**PROBLEM STATEMENT:** If a line in the entries below includes the string "computer", copy it out.

--- START ---

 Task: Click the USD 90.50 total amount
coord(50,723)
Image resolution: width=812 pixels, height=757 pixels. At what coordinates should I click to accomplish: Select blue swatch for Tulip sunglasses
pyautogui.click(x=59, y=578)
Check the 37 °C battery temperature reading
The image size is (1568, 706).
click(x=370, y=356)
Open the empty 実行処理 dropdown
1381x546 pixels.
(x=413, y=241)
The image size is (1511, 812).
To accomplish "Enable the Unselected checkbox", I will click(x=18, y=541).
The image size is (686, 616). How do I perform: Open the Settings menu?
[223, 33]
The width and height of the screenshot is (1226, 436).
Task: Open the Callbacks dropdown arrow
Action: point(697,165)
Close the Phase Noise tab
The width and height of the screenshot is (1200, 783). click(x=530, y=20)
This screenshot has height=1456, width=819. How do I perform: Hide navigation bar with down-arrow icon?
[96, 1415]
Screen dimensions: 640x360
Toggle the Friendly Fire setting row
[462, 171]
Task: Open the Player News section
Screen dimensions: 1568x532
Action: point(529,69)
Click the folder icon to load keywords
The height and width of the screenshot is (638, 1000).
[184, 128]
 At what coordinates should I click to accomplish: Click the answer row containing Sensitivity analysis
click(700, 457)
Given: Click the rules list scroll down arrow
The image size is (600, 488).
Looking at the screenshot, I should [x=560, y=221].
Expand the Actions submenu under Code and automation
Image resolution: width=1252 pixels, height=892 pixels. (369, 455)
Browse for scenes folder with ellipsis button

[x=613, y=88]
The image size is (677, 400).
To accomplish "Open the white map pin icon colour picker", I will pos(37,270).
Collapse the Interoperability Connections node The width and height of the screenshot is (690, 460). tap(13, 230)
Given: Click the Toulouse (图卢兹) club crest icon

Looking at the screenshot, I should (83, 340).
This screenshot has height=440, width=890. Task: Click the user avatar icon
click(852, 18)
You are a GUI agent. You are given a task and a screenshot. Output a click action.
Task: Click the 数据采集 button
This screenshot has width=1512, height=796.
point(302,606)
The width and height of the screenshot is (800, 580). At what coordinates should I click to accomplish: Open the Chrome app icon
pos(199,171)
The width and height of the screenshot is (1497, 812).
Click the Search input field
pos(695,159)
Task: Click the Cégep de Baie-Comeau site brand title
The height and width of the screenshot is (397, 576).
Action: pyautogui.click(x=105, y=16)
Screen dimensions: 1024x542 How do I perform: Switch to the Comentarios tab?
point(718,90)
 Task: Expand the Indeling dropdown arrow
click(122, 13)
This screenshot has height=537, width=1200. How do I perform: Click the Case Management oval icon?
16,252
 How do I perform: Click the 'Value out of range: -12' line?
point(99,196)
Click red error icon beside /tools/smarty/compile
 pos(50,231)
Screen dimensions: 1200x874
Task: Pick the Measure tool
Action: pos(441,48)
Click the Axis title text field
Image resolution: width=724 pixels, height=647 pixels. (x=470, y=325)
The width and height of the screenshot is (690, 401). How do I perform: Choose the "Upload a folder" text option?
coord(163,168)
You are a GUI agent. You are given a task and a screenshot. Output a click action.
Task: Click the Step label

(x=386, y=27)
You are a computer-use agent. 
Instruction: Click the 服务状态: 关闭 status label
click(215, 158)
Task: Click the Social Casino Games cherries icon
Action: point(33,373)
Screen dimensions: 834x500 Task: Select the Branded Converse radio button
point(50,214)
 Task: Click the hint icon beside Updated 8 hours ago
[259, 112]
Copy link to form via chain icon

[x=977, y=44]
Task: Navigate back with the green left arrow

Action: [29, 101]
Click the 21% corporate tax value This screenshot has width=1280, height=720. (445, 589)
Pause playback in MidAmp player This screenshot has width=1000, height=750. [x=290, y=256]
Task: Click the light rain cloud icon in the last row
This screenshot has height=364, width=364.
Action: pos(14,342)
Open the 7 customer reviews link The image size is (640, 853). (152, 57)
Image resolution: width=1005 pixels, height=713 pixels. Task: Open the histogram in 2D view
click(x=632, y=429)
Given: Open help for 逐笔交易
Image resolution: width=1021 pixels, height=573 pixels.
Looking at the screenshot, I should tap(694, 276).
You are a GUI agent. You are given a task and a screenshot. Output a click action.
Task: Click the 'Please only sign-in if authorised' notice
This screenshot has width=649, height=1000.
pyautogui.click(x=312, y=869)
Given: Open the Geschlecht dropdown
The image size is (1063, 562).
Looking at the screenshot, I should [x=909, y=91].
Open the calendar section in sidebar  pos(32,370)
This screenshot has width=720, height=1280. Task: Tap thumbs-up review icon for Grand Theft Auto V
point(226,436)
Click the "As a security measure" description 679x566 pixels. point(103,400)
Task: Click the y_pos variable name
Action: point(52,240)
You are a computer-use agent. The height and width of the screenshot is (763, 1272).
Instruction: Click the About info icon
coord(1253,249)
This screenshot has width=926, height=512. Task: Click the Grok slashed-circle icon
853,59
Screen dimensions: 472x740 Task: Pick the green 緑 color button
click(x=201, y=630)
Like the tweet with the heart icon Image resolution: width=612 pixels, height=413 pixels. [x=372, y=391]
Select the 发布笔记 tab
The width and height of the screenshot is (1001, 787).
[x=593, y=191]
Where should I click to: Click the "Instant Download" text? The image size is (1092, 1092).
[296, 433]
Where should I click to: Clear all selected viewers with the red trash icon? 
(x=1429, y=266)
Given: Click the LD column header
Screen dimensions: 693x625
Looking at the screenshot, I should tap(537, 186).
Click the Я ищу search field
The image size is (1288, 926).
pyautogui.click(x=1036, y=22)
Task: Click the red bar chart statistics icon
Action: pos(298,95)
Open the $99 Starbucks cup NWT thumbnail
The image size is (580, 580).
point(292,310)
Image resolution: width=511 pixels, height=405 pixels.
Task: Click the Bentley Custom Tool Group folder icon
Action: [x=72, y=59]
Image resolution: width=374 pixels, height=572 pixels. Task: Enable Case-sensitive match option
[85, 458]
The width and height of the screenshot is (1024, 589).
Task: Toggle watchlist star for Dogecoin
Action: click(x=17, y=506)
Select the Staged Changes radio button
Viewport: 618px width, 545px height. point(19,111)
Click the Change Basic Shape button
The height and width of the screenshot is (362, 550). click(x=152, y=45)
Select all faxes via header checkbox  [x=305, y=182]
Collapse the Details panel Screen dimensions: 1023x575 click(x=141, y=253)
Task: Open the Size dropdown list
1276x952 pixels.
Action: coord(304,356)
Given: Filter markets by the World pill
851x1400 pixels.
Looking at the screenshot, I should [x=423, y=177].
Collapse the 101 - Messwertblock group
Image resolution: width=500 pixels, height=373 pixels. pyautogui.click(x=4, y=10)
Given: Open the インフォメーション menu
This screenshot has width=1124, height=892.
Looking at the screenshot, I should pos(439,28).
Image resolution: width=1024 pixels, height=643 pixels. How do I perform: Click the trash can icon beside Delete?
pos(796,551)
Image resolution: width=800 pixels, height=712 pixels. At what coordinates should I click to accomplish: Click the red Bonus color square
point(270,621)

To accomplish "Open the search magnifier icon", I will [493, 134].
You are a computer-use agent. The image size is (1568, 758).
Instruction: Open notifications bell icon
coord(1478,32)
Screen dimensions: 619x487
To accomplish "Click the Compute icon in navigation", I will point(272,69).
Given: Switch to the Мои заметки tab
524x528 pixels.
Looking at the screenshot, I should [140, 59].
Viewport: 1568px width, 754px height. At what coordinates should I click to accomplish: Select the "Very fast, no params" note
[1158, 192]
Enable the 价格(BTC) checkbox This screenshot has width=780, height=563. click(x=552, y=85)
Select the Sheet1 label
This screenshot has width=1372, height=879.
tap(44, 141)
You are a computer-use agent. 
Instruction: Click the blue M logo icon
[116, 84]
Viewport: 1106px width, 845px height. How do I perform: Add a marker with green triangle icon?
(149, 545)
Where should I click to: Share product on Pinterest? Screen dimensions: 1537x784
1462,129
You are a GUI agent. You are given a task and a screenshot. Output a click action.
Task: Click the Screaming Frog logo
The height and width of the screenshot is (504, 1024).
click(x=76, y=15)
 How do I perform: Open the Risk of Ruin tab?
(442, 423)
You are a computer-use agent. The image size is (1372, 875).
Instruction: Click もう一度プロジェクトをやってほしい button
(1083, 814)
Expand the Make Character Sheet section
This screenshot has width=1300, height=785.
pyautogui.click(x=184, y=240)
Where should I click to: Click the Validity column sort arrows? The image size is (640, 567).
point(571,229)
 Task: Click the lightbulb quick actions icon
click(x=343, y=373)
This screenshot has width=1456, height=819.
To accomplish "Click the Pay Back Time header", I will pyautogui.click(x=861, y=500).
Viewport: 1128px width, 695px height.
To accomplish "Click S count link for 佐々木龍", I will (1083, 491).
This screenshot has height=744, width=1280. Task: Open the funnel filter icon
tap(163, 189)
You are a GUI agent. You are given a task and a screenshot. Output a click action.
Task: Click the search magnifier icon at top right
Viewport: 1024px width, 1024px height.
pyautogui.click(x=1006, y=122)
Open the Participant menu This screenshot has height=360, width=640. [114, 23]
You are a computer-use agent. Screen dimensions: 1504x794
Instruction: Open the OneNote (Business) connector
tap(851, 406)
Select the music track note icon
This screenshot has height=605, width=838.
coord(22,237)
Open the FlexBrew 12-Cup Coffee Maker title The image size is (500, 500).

--- END ---

**WRITTEN REPLY:**
You are a computer-use agent. 
You are a computer-use agent. The height and width of the screenshot is (763, 1272).
You are a computer-use agent. The image size is (1568, 758).
You are a computer-use agent. 
You are a computer-use agent. The image size is (1372, 875).
You are a computer-use agent. Screen dimensions: 1504x794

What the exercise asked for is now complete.